WORK TASK: As the answer, set down the lines below from the one containing "Click the scroll" through the one containing "Given: Click the", exactly and inclusively, and no others.
>>>>>
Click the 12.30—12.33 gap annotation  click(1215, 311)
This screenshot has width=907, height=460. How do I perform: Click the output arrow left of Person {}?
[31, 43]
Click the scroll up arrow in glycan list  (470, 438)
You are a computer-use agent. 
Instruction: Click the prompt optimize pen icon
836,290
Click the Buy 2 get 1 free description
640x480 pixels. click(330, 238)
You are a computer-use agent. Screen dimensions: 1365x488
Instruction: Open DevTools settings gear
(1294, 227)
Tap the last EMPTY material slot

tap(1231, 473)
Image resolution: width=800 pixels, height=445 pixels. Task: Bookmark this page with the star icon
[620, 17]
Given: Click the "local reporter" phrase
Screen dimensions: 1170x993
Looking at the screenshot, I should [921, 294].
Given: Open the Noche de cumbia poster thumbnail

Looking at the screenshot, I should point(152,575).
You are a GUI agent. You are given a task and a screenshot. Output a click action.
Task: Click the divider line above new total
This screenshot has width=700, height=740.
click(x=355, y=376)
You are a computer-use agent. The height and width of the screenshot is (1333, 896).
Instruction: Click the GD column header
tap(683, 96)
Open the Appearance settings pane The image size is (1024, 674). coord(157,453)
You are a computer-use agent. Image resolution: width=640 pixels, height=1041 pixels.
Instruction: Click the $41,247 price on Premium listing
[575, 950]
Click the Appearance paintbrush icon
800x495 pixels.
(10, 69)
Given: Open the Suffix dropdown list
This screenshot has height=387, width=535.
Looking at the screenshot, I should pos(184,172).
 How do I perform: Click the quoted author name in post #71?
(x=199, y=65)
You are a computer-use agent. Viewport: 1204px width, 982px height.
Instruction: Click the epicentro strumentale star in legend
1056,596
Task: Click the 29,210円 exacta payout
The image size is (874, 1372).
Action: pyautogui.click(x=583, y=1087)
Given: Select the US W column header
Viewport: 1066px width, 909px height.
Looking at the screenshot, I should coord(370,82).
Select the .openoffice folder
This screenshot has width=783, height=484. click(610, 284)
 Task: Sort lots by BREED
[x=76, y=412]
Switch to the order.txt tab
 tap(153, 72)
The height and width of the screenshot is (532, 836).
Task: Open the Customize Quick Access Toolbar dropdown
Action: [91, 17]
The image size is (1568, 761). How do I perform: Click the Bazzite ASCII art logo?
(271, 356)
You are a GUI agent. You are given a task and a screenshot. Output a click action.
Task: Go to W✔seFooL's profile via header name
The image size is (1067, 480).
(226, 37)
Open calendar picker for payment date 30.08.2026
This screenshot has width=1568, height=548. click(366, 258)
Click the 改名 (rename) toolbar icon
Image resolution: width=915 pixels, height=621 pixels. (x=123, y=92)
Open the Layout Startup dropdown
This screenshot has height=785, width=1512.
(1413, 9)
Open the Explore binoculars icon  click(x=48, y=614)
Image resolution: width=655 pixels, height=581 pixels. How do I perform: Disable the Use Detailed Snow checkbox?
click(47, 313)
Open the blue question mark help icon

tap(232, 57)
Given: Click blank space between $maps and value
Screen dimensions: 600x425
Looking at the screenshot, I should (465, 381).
<<<<<
TASK RESULT:
Click the scroll up arrow in glycan list  (470, 438)
You are a computer-use agent. 
Instruction: Click the prompt optimize pen icon
836,290
Click the Buy 2 get 1 free description
640x480 pixels. click(330, 238)
You are a computer-use agent. Screen dimensions: 1365x488
Instruction: Open DevTools settings gear
(1294, 227)
Tap the last EMPTY material slot

tap(1231, 473)
Image resolution: width=800 pixels, height=445 pixels. Task: Bookmark this page with the star icon
[620, 17]
Given: Click the "local reporter" phrase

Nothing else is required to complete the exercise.